=== Directions for this task ===
What is needed is an exact transcription of every record below.

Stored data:
################
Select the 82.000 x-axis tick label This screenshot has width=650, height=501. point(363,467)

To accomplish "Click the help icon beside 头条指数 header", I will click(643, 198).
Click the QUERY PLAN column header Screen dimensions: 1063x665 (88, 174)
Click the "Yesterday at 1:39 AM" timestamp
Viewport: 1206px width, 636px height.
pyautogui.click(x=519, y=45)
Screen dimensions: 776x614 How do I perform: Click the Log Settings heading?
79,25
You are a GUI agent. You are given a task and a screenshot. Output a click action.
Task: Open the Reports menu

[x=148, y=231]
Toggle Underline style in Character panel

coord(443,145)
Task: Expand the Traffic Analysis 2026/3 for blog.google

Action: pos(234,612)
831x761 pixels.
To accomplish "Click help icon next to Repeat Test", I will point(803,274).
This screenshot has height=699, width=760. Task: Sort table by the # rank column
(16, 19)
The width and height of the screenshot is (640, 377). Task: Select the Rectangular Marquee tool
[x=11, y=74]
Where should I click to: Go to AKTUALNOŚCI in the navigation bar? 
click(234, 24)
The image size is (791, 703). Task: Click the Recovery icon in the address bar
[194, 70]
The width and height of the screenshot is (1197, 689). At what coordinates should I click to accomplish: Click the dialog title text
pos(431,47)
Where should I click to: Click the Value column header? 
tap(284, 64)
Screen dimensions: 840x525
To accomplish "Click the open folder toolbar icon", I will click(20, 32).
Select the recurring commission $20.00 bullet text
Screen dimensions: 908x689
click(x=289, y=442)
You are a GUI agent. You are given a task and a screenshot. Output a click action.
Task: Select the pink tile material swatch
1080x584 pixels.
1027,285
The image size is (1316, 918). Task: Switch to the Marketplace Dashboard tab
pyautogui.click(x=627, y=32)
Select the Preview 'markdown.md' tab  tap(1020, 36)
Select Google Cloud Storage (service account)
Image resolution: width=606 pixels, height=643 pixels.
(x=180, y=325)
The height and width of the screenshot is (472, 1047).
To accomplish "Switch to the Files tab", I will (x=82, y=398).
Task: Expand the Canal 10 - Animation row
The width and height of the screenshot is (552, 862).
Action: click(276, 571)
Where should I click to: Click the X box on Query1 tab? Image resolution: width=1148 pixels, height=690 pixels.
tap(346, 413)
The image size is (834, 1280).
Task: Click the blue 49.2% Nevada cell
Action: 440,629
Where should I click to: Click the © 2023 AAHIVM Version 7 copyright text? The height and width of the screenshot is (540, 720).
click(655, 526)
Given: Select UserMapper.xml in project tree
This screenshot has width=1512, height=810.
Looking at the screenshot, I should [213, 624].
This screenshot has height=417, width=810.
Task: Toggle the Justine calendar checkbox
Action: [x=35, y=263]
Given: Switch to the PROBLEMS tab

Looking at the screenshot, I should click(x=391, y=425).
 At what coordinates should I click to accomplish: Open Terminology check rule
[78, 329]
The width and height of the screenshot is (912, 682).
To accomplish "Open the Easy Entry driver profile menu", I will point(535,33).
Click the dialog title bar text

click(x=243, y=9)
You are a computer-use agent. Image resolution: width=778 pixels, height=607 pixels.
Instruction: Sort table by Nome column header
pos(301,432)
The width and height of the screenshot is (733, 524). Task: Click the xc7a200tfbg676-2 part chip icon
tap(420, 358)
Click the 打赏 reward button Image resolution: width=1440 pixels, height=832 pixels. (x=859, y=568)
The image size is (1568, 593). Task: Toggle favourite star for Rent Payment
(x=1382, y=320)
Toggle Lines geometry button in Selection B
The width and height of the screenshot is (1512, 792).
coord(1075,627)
################
=== Output of the exercise ===
Select the 82.000 x-axis tick label This screenshot has width=650, height=501. point(363,467)

To accomplish "Click the help icon beside 头条指数 header", I will click(643, 198).
Click the QUERY PLAN column header Screen dimensions: 1063x665 (88, 174)
Click the "Yesterday at 1:39 AM" timestamp
Viewport: 1206px width, 636px height.
pyautogui.click(x=519, y=45)
Screen dimensions: 776x614 How do I perform: Click the Log Settings heading?
79,25
You are a GUI agent. You are given a task and a screenshot. Output a click action.
Task: Open the Reports menu

[x=148, y=231]
Toggle Underline style in Character panel

coord(443,145)
Task: Expand the Traffic Analysis 2026/3 for blog.google

Action: pos(234,612)
831x761 pixels.
To accomplish "Click help icon next to Repeat Test", I will point(803,274).
This screenshot has height=699, width=760. Task: Sort table by the # rank column
(16, 19)
The width and height of the screenshot is (640, 377). Task: Select the Rectangular Marquee tool
[x=11, y=74]
Where should I click to: Go to AKTUALNOŚCI in the navigation bar? 
click(234, 24)
The image size is (791, 703). Task: Click the Recovery icon in the address bar
[194, 70]
The width and height of the screenshot is (1197, 689). At what coordinates should I click to accomplish: Click the dialog title text
pos(431,47)
Where should I click to: Click the Value column header? 
tap(284, 64)
Screen dimensions: 840x525
To accomplish "Click the open folder toolbar icon", I will click(20, 32).
Select the recurring commission $20.00 bullet text
Screen dimensions: 908x689
click(x=289, y=442)
You are a GUI agent. You are given a task and a screenshot. Output a click action.
Task: Select the pink tile material swatch
1080x584 pixels.
1027,285
The image size is (1316, 918). Task: Switch to the Marketplace Dashboard tab
pyautogui.click(x=627, y=32)
Select the Preview 'markdown.md' tab  tap(1020, 36)
Select Google Cloud Storage (service account)
Image resolution: width=606 pixels, height=643 pixels.
(x=180, y=325)
The height and width of the screenshot is (472, 1047).
To accomplish "Switch to the Files tab", I will (x=82, y=398).
Task: Expand the Canal 10 - Animation row
The width and height of the screenshot is (552, 862).
Action: click(276, 571)
Where should I click to: Click the X box on Query1 tab? Image resolution: width=1148 pixels, height=690 pixels.
tap(346, 413)
The image size is (834, 1280).
Task: Click the blue 49.2% Nevada cell
Action: 440,629
Where should I click to: Click the © 2023 AAHIVM Version 7 copyright text? The height and width of the screenshot is (540, 720).
click(655, 526)
Given: Select UserMapper.xml in project tree
This screenshot has width=1512, height=810.
Looking at the screenshot, I should [213, 624].
This screenshot has height=417, width=810.
Task: Toggle the Justine calendar checkbox
Action: [x=35, y=263]
Given: Switch to the PROBLEMS tab

Looking at the screenshot, I should click(x=391, y=425).
 At what coordinates should I click to accomplish: Open Terminology check rule
[78, 329]
The width and height of the screenshot is (912, 682).
To accomplish "Open the Easy Entry driver profile menu", I will point(535,33).
Click the dialog title bar text

click(x=243, y=9)
You are a computer-use agent. Image resolution: width=778 pixels, height=607 pixels.
Instruction: Sort table by Nome column header
pos(301,432)
The width and height of the screenshot is (733, 524). Task: Click the xc7a200tfbg676-2 part chip icon
tap(420, 358)
Click the 打赏 reward button Image resolution: width=1440 pixels, height=832 pixels. (x=859, y=568)
The image size is (1568, 593). Task: Toggle favourite star for Rent Payment
(x=1382, y=320)
Toggle Lines geometry button in Selection B
The width and height of the screenshot is (1512, 792).
coord(1075,627)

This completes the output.